**BRIEF**
Each line of the data needs to be transcribed exactly.
....
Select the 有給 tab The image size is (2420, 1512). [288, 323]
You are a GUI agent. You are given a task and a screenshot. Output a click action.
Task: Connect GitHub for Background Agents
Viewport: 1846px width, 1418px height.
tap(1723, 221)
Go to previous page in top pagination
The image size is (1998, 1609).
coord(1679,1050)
....
**TASK RESULT**
Select the 有給 tab The image size is (2420, 1512). [288, 323]
You are a GUI agent. You are given a task and a screenshot. Output a click action.
Task: Connect GitHub for Background Agents
Viewport: 1846px width, 1418px height.
tap(1723, 221)
Go to previous page in top pagination
The image size is (1998, 1609).
coord(1679,1050)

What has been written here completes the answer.